Hello
Guest

Sponsored Links


Topic: so emmpty inside..  (Read 2208 times)

0 Members and 1 Guest are viewing this topic.

so emmpty inside..
« on: October 18, 2008, 01:57:02 AM »
so lastnight I brokeup with my bf, well it was he who just gaveup and shut down..I been with this guy for about over a year an a half,  he told me I was his everything he told me he would be honest about his feelings if he felt things were getting tomuch he would let me knowso we can fix it, well from day one we totally connected, even tho I was hurt from my last relastionship I let this guy in I open my heart and give him my 100% of me, even if I had bad days I tried not to show it just to not put him down but if he asked I did tell him.
Well I did love him with all my heart but he didnt love me even tho he says he did, which is a lie, he was depressed when I tried to help he snapped at me start arguing etc..about stupid things.
I still just decided this guy has alot of things on his mind I just need to be there for him even when he was at his lowest points, I was there and he even said without me he didnt know what he would do.
I really believed all his lies how much he loves me he would wait for me, cause with out me he didnt want to live, I FELL FOR IT!! the first 6 months the relationship was good he said I was his world and sh*t..but after 6months he start being more aggressive, would get mad more often attack me with words make me feel like I was stupid..I endup telling him that I dont accept that from him or any other person he told me he is very sorry and he wouldnt do it again, after that he did stop.
soo after a another 6 months passed (which is now a year) he start going cold, he wouldnt open up much he wouldnt let me know how much he cares, once in awhile he would say I do care if I told him ''I dont think you care''. we did talk everyday he always told me he loved me..I believed him...but he just kept getting more cold.. he start talking to people more at work about his problems and about us..which no biggy...
Just wouldnt open upto me...so lastnight we had a long talk I asked him so what about us he said he dosent know,he kept going on how he is very depressed, and dosent want to drag me in,he just rather let me go and live my life he even said ill find a better guy who will be all the thing I need him to be, btw I never made him feel like he wasnt good enough for me I always accepted who he was, and what his past was..he kept going on how its going to take us a long time to move in together and he cant cope anymore, I told him well if thats how you feel then fine but I would of still waited, he said if he waited any long he would be dead...
I then said fine if thats what you want and makes thing easier for you ill leave you, he said it would be a little easier for his depressed ass..he endup telling me has no feelings anymore no emotions he is to stuck in his hole..and he cant even support me emotionally..I had enough of it and said ok fine I wont try to fix it anymore im tired of it..so i end up saying ok its over he just stayed quiet, I wished him the best of life..and said bye he wouldnt even say bye!!!!! I waited a sec, and hungup...im so broken and in pain I dont know if I have enough tears to cry anymore I cried all day lastnight and most of the day today... :\\\'(
Im friends with his friend he asked me hows things and basically I explained my sitution hes friend just said well its his loss you were a good person and he is missing out and that he will prob relize how stupid he really is..and that he wishes best of luck.

◆ Extracted records
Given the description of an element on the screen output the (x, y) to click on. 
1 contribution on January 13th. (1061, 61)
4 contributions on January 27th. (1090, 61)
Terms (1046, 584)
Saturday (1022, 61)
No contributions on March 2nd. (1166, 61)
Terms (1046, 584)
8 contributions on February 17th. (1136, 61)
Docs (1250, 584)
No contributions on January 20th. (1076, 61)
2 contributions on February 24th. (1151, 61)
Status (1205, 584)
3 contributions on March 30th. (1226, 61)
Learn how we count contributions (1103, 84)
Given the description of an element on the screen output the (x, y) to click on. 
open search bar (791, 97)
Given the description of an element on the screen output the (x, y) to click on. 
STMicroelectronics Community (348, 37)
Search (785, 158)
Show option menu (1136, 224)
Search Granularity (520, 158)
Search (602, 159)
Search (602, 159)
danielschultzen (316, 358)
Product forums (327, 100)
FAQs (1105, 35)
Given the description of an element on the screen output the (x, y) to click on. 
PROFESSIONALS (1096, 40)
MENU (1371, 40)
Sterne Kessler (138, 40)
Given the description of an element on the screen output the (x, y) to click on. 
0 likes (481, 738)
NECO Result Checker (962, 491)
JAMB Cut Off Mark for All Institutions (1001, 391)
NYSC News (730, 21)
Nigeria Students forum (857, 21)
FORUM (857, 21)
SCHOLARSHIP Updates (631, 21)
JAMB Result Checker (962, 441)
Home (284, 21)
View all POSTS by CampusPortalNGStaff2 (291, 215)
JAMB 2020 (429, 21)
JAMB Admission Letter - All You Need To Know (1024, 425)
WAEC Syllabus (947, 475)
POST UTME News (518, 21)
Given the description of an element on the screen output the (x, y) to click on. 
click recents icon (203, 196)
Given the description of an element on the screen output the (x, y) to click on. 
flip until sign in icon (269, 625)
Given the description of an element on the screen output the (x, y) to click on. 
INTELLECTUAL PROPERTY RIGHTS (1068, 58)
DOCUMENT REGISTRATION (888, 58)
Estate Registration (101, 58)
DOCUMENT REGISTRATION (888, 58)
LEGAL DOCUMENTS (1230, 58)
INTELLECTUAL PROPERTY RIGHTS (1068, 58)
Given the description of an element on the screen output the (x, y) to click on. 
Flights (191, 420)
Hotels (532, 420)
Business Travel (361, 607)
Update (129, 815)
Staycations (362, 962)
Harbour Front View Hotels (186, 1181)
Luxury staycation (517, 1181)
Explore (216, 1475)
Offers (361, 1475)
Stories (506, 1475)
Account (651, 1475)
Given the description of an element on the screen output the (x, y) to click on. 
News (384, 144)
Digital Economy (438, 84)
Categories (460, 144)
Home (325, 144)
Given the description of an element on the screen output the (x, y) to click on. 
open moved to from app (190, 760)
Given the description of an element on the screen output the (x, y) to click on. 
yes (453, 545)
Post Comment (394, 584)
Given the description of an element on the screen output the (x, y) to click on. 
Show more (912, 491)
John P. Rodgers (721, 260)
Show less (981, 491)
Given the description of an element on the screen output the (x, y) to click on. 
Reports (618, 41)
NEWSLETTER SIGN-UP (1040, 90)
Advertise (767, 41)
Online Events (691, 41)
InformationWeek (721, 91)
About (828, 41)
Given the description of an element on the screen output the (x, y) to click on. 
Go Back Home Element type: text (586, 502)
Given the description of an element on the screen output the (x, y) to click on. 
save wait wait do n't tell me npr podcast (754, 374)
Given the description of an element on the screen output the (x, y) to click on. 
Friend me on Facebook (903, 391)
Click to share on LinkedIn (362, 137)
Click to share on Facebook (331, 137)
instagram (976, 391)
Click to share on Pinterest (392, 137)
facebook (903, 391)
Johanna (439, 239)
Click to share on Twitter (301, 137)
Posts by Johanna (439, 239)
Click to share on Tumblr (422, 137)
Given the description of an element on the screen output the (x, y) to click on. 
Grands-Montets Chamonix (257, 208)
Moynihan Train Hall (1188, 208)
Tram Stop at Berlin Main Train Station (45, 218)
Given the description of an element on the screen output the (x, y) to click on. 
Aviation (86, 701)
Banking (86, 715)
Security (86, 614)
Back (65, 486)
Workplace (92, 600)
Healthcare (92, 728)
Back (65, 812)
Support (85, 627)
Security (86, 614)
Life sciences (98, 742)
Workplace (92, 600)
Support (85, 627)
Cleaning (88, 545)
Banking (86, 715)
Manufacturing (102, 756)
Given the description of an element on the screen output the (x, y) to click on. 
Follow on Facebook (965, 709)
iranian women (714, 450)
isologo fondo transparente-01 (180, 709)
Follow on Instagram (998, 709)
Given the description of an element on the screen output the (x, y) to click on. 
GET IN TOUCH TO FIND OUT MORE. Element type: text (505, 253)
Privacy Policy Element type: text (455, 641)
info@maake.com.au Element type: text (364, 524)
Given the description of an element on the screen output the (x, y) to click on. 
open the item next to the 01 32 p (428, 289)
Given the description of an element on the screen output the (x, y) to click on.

◆ Stated goal A
Reproduce the part of the forum post about the breakup from "Just wouldnt open" up to and including "would be dead...".
◆ Stated goal B
In the forum post about the breakup, why did the boyfriend say he would rather let the writer go? Answer in one to three sentences.
◆ Stated goal C
Extend the forum post about the breakup, starting right after its final sentence.
The records that come after the text are separate material, unrelated to it.

◆ Written reply A
Just wouldnt open upto me...so lastnight we had a long talk I asked him so what about us he said he dosent know,he kept going on how he is very depressed, and dosent want to drag me in,he just rather let me go and live my life he even said ill find a better guy who will be all the thing I need him to be, btw I never made him feel like he wasnt good enough for me I always accepted who he was, and what his past was..he kept going on how its going to take us a long time to move in together and he cant cope anymore, I told him well if thats how you feel then fine but I would of still waited, he said if he waited any long he would be dead...

◆ Written reply B
He said he was very depressed and did not want to drag her into it, so he would rather let her go and live her life. He also said it would take them a long time to move in together and that he could not cope anymore.

◆ Written reply C
My bf now an ex, he really hurt me im soo down..I cant cry I dont have enough tears to cry much longer, I just thought when someone says I do want to spend the rest of my life with you they would mean it, we even were in engaged..I told him to leave me alone and dont talk to me so I can heal up, should I write him a letter or an email to explain my feels cause I never really said how I felt I just left it alone I was to hurt to speak..


  • *
  • Posts: 4274

  • Liked: 0
  • Joined: Jul 2006
  • Location: Massachusetts
Re: so emmpty inside..
« Reply #1 on: October 18, 2008, 01:41:13 PM »
Since you're upset, taking the time to heal is important.

However, there were a lot of worrying things you mentioned and I don't think talking to him will make anything better for you. It sounds like he really needs to get in a better place himself before he'll be any good in a relationship. I was involved with a guy with similar problems and the best thing I ever did for myself was cut off contact, even though he said he still loved me and wanted to be with me. I just felt too manipulated all the time. While people in a relationship should make each other happy, you shouldn't have to be responsible for all of eachother's happiness. I hope he gets the help it sounds like he needs.


Re: so emmpty inside..
« Reply #2 on: October 18, 2008, 04:58:35 PM »
he dosent believe in people like dr.phil who want to help, he said he tried it before he got really upset and left, he says they know nothing etc, Ill leave him be, i did try my best but I get all depressed too cause he would take it out on me...it still hurts but not as much im just still a little angry but starting to accept that it wasnt a healthy relastionship..thxs for helping me.


  • *
  • Posts: 4024

  • Liked: 0
  • Joined: Nov 2009
Re: so emmpty inside..
« Reply #3 on: October 18, 2008, 08:36:15 PM »
Well said Belita.

Best of luck to you precious.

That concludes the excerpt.